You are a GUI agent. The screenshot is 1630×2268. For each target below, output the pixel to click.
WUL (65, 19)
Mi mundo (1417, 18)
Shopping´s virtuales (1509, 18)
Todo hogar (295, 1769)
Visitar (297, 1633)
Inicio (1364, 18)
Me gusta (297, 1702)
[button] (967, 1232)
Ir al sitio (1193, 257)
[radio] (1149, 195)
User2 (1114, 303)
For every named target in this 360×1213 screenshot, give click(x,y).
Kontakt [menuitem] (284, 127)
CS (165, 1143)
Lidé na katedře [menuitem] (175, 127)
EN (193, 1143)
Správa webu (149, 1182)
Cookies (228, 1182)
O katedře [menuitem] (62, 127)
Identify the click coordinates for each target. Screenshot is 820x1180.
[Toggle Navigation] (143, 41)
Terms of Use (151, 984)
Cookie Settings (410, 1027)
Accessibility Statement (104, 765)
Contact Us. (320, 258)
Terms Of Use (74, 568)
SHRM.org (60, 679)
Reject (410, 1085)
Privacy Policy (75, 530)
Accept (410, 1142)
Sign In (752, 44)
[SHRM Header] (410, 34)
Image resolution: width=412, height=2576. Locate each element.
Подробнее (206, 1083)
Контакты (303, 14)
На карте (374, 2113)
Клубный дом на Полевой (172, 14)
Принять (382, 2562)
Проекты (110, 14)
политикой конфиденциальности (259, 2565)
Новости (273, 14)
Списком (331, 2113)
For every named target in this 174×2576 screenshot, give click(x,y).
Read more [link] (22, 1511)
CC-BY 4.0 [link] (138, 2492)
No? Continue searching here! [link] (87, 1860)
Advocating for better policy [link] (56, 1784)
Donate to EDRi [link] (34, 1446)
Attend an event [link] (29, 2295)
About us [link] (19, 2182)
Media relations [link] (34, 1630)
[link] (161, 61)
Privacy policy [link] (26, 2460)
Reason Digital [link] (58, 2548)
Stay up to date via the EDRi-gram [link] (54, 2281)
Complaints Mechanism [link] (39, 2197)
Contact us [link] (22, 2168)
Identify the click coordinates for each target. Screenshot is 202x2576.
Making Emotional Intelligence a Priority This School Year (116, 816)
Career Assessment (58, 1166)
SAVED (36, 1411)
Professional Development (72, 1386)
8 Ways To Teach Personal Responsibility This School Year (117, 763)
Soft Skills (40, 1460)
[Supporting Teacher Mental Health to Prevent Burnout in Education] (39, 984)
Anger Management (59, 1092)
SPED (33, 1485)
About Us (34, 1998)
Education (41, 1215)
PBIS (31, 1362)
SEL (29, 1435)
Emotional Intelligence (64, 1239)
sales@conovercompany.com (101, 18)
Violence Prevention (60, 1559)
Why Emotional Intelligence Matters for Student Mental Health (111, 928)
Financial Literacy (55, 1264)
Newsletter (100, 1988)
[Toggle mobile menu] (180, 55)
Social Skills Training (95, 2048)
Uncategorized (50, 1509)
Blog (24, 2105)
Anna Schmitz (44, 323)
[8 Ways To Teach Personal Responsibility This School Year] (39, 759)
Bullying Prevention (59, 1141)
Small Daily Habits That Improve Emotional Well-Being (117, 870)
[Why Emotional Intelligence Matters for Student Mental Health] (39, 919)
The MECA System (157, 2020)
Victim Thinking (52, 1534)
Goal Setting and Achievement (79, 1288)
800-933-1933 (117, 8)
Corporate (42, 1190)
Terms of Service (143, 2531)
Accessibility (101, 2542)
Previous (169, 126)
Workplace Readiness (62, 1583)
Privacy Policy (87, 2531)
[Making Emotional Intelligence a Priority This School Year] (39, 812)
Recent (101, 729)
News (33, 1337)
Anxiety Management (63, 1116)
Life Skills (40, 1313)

================

Respond with the count of lines in the material above that contain the word "Making", and add nothing to it.

REPLY TO THE EXERCISE —
2